Although the committee was itself conflicted, with three of its members writing a scathing dissenting opinion, a further delay is reasonable given both the dramatic rise in MAID provisions and our limited understand­ing about what’s driving the increase.

The most recent (fourth) annual report on MAID notes that assisted deaths in Canada grew by an average of 31.1 per cent each year between 2019 and 2022. In 2022 alone, just six years after MAID was legalized, it accounted for more than 13,000 deaths, or four per cent of all Canadian deaths.

According to an analysis by the Investigat­ive Journalism Bureau and the Toronto Star, that makes Canada the fastest MAID adopter in history. By comparison, it took the Netherland­s 14 years before assisted deaths reached the four per cent milestone.

It’s not clear why uptake has increased so dramatical­ly in Canada. But it ought to be clear before we extend MAID to other vulnerable groups, especially given anecdotal reports that some people are choosing an assisted death due to a lack of economic or social supports.

The annual report doesn’t discuss that issue, but some data do present cause for concern. For instance, of those who received MAID in 2022,17 per cent cited loneliness or isolation as one cause of their suffering.

While that probably wasn’t the only cause, it suggests a lack of social support could be contributi­ng to the decision to seek MAID. And given the strong associatio­n between loneliness and isolation and mental illness, inadequate social support could prove fatal if MAID is extended.

Furthermor­e, although roughly half of those who withdrew their request for MAID did so because they found palliative care measures sufficient, such measures are not universall­y available or accessible.

Nearly 20 per cent of MAID recipients did not receive palliative care, and of these, care was inaccessib­le for one in eight. This raises the spectre that a small but significan­t number of people may be seeking an assisted death as a substitute for unavailabl­e palliative care.

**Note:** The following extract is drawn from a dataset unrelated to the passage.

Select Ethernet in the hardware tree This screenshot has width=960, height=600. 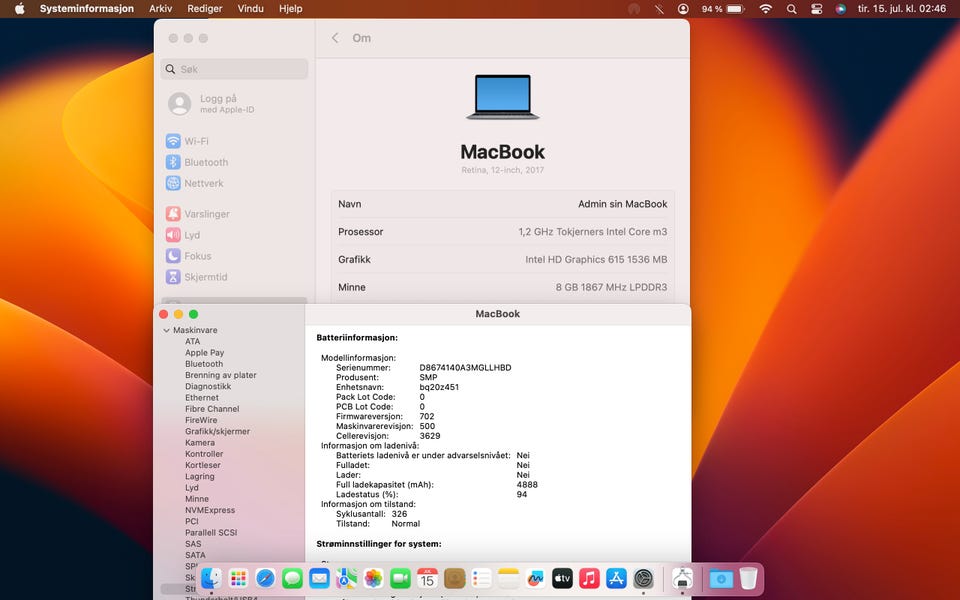tap(201, 398)
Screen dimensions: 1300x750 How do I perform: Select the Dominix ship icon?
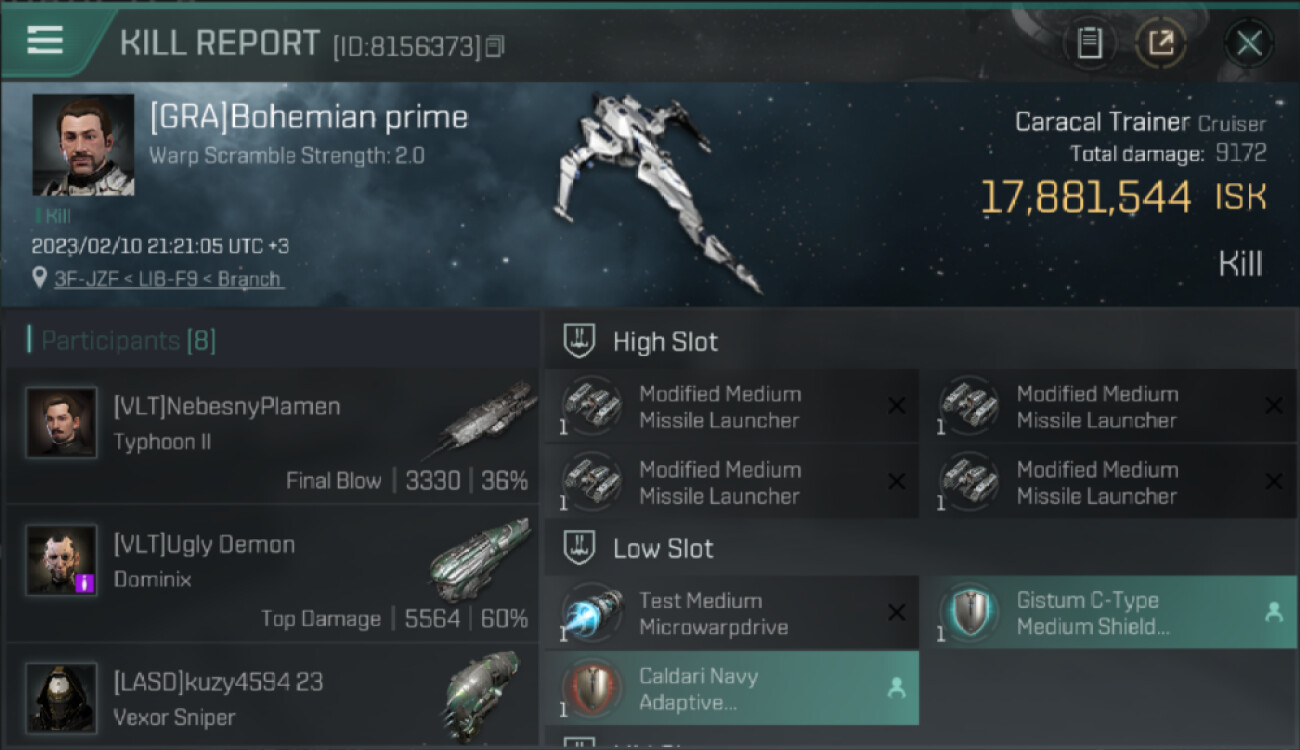coord(480,558)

This is particular­ly concerning since patients with brain illnesses are the least likely to receive palliative services: According to the Canadian Institute for Health Informatio­n (CIHI), in 2021-2022 just 39 per cent of dementia patients received palliative care in the last year of their lives.

Patients with serious mental illness are similarly underserve­d by end-of-life care. The emergent field of palliative psychiatry does offer palliative services for those with severe, persistent mental illness, and it could therefore reduce the number of psychiatri­c patients requesting an assisted death.

However, given the novelty of palliative psychiatry, there remains a disparity in the provision of palliative care for physical and mental disorders so that care is not assured.

Finally, the CIHI reports that unhoused people face significan­t barriers in accessing palliative services. Since people with mental illness are at high risk of homelessne­ss, this could exacerbate the difficulty they have in accessing critical health services, including those of a palliative nature.

Extending MAID at this time could therefore produce a perfect storm, one in which mental illness, homelessne­ss, and a lack of palliative health care are all swept up together, and together they could result in numerous patients requesting — and receiving — an assisted death.

And as long as that remains a possibilit­y, we’re not ready to extend MAID to those with mental illness.